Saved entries
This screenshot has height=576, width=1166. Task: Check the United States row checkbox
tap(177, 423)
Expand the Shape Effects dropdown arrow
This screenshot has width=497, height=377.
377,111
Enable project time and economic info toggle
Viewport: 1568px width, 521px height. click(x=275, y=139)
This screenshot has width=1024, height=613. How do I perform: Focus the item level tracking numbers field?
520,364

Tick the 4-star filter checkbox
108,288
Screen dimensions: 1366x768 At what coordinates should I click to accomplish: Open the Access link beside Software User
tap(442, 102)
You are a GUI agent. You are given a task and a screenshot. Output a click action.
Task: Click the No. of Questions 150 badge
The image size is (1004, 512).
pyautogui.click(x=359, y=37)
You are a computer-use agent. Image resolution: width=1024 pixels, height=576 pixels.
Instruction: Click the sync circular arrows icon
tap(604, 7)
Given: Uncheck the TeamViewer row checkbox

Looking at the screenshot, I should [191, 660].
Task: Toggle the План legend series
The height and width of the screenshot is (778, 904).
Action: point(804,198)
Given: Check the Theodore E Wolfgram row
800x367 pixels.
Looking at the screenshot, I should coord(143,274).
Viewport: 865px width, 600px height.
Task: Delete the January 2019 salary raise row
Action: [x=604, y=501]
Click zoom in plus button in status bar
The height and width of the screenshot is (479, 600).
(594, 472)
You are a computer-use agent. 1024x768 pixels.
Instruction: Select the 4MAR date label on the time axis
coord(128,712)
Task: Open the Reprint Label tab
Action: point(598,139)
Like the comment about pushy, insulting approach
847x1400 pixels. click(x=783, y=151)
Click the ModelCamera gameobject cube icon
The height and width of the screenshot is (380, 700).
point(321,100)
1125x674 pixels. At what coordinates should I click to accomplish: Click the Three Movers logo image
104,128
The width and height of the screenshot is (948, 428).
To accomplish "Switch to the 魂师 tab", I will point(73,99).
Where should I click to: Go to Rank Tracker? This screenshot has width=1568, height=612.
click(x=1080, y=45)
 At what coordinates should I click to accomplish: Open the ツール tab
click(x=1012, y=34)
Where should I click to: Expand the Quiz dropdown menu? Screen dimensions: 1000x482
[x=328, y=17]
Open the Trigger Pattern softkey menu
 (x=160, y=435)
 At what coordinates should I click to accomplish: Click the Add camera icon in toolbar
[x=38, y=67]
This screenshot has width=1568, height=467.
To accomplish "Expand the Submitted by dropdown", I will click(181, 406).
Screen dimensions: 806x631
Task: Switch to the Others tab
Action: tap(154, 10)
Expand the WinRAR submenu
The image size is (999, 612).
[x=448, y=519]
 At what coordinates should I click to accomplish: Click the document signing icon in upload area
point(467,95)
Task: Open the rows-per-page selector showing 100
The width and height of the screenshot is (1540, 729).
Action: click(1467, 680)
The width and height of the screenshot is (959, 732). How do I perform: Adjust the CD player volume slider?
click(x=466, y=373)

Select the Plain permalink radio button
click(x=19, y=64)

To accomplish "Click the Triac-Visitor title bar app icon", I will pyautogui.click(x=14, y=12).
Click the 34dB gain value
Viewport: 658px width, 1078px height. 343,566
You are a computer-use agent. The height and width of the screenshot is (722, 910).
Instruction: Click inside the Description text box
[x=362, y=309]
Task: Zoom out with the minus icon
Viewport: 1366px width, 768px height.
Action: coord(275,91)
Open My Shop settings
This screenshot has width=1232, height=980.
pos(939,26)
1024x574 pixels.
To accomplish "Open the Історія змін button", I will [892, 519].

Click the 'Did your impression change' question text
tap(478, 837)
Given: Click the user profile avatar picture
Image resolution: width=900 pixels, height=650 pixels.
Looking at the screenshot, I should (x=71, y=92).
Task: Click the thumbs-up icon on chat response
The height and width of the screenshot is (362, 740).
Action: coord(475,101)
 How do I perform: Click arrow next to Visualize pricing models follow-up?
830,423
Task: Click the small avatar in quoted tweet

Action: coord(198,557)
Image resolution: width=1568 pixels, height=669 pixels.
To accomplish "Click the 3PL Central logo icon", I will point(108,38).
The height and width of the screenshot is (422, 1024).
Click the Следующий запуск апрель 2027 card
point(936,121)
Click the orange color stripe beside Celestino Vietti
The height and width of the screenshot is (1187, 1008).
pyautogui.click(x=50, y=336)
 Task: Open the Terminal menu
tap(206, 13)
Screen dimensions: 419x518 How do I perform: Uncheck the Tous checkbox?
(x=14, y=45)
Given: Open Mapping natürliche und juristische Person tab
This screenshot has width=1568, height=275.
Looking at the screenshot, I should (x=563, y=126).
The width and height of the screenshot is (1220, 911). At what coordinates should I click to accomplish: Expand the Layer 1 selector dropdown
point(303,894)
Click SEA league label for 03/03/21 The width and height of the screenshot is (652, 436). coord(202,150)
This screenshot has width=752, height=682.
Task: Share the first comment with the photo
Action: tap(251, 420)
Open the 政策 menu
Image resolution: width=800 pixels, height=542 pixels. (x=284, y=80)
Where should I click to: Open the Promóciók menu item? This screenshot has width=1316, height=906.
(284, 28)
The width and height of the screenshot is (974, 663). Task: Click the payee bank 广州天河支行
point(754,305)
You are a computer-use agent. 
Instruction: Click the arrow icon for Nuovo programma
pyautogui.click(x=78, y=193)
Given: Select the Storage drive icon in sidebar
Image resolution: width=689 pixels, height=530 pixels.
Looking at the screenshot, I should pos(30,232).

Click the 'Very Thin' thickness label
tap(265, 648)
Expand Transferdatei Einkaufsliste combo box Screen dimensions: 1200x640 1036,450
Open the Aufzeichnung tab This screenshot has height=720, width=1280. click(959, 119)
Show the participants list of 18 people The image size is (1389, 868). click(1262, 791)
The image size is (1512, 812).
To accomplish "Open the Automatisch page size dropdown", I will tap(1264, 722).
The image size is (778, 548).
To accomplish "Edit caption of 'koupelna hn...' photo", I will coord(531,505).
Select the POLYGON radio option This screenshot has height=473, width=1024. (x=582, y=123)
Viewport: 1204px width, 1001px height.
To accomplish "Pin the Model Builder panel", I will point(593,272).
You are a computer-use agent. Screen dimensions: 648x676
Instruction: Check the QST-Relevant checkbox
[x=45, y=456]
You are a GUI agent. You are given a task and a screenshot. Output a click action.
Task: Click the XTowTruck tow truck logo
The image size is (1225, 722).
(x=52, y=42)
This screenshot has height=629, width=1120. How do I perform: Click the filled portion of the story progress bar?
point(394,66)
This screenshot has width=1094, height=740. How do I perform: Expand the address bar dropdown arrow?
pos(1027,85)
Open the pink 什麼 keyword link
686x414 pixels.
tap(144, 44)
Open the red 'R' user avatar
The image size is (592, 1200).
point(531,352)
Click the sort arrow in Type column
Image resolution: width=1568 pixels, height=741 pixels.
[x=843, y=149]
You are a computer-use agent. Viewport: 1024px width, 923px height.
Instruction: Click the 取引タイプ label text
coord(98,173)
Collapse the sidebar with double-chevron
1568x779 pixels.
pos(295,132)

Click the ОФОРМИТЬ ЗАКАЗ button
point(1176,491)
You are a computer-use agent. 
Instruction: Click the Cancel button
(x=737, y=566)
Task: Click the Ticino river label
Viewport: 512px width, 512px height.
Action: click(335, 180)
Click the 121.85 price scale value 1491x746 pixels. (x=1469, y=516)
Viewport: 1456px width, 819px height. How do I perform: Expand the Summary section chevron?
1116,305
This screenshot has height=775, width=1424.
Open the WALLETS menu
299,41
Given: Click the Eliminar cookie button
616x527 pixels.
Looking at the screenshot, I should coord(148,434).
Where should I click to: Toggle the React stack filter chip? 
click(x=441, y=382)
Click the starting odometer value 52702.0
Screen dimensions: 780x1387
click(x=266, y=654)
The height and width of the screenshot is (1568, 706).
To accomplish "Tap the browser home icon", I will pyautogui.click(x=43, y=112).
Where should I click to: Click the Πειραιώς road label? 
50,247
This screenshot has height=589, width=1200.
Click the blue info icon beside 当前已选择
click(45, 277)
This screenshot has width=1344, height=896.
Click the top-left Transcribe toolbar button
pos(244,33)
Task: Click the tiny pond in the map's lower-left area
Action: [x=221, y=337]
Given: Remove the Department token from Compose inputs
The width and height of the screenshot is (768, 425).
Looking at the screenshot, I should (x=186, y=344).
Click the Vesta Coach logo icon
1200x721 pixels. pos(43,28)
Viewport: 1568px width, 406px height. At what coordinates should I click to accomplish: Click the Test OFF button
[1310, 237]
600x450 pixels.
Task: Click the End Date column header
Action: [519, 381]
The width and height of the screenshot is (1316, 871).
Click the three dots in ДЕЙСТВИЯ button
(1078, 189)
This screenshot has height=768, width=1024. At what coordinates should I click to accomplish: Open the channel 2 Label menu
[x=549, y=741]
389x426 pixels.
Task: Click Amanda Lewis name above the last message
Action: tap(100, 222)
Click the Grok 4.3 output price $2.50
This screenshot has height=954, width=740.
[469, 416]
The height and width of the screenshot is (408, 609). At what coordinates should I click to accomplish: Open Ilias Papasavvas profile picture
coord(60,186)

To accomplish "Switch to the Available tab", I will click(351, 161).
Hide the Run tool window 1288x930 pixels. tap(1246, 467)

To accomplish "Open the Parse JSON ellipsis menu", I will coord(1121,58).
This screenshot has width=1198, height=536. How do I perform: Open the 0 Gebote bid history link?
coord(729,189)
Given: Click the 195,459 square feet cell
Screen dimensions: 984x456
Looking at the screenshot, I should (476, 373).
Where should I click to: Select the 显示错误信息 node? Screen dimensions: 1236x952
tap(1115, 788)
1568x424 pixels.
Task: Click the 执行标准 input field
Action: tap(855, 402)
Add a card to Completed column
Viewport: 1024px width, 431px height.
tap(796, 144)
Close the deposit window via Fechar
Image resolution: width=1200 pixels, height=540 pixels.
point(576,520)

• [Task description]:
The response must consist of the lines above, from the first one through the line containing "Given: Check the Theodore E Wolfgram row", reproduced exactly.

• [Answer box]:
This screenshot has height=576, width=1166. Task: Check the United States row checkbox
tap(177, 423)
Expand the Shape Effects dropdown arrow
This screenshot has width=497, height=377.
377,111
Enable project time and economic info toggle
Viewport: 1568px width, 521px height. click(x=275, y=139)
This screenshot has width=1024, height=613. How do I perform: Focus the item level tracking numbers field?
520,364

Tick the 4-star filter checkbox
108,288
Screen dimensions: 1366x768 At what coordinates should I click to accomplish: Open the Access link beside Software User
tap(442, 102)
You are a GUI agent. You are given a task and a screenshot. Output a click action.
Task: Click the No. of Questions 150 badge
The image size is (1004, 512).
pyautogui.click(x=359, y=37)
You are a computer-use agent. Image resolution: width=1024 pixels, height=576 pixels.
Instruction: Click the sync circular arrows icon
tap(604, 7)
Given: Uncheck the TeamViewer row checkbox

Looking at the screenshot, I should [191, 660].
Task: Toggle the План legend series
The height and width of the screenshot is (778, 904).
Action: point(804,198)
Given: Check the Theodore E Wolfgram row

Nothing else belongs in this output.